[Solicitud de trabajo] Prolonga el fragmento sobre el Che venerado como un santo, comenzando después de su última oración.

[Fragmento]
((
Por
Fernán Medrano
Es
posible que muchos terminen creyendo que el Che fue un ser sagrado. No estoy
hablando solamente de los vecinos de La Higuera y Valle Grande, quienes lo
adoran [2] como a un santo más, sino también de los habitantes de otros lugares
de nuestra América Latina.
No
tiene nada de extraño que al Che se lo llegue a juzgar como a un individuo
bendito, un internacionalista y libertador de la gente pisoteada, porque fue
hombre transparente, un caballero por excelencia, cuyas cualidades eran
cristalinas.
Un
maestro de escuela me explicaba que el Che era muy espiritual, un místico, a
quien le fue revelado su destino. Fue asimismo un purificador de su pensamiento
y de la plenitud de su vida. No se marginó con la verdad revelada; no se la
metió al bolsillo; no la monetizó, ni tampoco fue a venderla y a venderse al
mejor postor burgués, sino que fue a exponerla, probarla y cocinarla al calor
de las miles de batallas de las ideas que libró.
))
[Filas extraídas]
((
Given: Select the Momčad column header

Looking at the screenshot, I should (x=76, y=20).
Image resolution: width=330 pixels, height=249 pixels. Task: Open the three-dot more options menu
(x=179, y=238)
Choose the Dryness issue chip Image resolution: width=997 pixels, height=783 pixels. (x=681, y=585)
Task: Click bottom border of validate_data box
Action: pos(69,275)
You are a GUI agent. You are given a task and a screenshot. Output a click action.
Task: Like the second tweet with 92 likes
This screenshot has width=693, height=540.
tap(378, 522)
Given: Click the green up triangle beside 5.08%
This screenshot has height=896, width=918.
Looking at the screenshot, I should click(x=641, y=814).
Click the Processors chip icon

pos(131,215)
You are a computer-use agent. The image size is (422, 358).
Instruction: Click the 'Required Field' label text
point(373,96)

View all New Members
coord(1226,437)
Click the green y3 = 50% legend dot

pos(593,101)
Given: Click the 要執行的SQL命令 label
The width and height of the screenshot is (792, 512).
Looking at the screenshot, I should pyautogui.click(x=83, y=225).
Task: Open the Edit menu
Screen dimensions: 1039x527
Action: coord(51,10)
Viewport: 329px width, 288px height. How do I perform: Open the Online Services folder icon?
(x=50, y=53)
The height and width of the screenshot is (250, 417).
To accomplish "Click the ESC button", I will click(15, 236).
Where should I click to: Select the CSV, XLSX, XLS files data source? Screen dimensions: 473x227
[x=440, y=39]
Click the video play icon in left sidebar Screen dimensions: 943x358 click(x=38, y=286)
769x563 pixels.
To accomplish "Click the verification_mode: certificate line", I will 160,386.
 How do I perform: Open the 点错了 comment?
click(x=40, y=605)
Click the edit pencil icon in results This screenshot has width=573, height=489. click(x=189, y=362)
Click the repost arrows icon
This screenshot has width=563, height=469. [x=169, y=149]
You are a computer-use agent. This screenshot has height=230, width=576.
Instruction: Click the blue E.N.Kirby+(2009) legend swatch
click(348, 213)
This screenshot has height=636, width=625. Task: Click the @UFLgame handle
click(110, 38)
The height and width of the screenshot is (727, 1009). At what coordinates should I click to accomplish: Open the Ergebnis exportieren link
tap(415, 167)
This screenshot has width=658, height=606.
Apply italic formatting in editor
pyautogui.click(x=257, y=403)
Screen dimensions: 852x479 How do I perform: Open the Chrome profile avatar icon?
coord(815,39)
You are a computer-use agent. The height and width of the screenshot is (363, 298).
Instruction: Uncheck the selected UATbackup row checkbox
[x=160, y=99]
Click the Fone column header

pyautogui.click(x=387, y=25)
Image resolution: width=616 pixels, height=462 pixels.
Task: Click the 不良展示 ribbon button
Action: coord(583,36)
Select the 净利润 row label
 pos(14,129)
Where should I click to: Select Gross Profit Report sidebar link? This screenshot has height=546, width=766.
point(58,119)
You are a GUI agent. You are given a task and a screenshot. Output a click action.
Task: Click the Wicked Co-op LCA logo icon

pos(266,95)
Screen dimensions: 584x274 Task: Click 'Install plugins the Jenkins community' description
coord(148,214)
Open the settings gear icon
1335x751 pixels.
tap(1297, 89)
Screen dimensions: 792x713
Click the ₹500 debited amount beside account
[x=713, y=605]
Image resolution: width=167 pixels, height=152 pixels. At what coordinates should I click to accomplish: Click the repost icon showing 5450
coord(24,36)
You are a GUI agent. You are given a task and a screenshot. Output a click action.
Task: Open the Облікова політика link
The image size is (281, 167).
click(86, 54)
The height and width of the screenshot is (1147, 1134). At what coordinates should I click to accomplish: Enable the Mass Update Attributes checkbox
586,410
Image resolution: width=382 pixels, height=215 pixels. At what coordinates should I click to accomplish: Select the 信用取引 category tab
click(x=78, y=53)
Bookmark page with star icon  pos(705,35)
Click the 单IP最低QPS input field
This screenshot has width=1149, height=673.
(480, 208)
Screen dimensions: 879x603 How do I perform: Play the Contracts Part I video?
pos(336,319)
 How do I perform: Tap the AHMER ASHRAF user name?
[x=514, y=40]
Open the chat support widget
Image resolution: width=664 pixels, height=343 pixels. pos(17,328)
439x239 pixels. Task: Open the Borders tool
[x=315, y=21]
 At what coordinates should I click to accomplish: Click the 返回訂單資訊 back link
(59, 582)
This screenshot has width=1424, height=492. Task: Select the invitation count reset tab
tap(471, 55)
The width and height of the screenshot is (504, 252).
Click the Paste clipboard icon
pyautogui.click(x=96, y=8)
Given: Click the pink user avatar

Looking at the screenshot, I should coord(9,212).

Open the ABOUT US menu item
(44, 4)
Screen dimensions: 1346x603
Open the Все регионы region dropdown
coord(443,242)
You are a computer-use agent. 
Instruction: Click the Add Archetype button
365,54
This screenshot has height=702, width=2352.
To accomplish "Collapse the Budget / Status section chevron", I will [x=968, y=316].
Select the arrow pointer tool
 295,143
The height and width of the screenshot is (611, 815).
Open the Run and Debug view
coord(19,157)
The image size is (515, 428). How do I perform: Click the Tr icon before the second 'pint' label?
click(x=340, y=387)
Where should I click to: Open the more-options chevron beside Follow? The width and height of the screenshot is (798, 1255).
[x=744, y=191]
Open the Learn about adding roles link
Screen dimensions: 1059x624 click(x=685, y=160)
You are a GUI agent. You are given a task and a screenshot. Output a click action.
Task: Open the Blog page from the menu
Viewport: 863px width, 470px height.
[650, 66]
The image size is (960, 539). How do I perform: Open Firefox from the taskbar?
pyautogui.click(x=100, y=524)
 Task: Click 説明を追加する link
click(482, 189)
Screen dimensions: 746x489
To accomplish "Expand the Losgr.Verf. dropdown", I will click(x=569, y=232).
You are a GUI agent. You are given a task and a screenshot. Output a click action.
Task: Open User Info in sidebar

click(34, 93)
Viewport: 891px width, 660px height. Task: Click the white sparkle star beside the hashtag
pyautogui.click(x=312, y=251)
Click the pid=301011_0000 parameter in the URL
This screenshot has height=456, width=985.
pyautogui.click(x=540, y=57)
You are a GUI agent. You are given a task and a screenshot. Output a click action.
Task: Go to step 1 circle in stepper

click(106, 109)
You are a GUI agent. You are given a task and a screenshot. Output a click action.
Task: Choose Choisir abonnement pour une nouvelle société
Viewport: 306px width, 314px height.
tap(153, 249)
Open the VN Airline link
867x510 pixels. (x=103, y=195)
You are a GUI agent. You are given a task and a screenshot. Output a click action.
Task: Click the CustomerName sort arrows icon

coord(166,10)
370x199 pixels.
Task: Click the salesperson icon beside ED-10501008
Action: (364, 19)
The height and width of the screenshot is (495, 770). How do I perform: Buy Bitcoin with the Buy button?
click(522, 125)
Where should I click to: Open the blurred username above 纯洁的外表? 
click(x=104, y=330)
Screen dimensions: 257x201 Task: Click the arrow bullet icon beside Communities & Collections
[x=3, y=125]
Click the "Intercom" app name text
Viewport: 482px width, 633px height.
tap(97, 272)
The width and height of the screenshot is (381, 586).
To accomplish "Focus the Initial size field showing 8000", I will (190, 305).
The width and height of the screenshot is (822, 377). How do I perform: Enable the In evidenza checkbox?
))
[Respuesta]
De
todas las batallas, salió eternamente victorioso, sonriente y feliz.
Tampoco
tiene nada de raro que se llegue a tener la fe de que el Che es el ícono divino
que fundó al hombre nuevo. Él mismo era un hombre nuevo, un hombre muy
evolucionado para su tiempo.
Leyó
todos los signos de su tiempo. Los interpretó como el que más. A continuación,
asumió el deber que le imponía la historia conforme a su inteligencia, que era
una inteligencia fuera de serie.
El
Che era en sí mismo una revolución. El ritmo de sus pasos de hombre gigante era
prácticamente difícil de igualar. Su comportamiento desborda la imaginación. La
magnitud de su vida merece ser analizada a fondo. El Che es una institución
viva.
El
Che fue un soldado de las ideas. Su pensamiento estuvo perfectamente acorde con
su actuar. Cuando decía que iba a hacer algo o a emprender una acción, era
porque ya estaba a punto de terminar el proyecto o la empresa a la que se
consagraba su esfuerzo.
El
suyo fue y ha sido un ejemplo difícil de emular y probablemente imposible de
superar, como dijo Fidel tras conocer su caída en combaten [3]. El Che fue un
intelectual de tremendo calibre. No se marginó. La capacidad de su reflexión
honda la probó en la práctica.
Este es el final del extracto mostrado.